Provided data:

--------------------------------

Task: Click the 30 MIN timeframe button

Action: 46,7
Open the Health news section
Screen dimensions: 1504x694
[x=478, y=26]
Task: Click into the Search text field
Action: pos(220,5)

--------------------------------

What is required: Pull out every line of the rows above that contains the word "Click". Case counts.

Final result:
Task: Click the 30 MIN timeframe button
Task: Click into the Search text field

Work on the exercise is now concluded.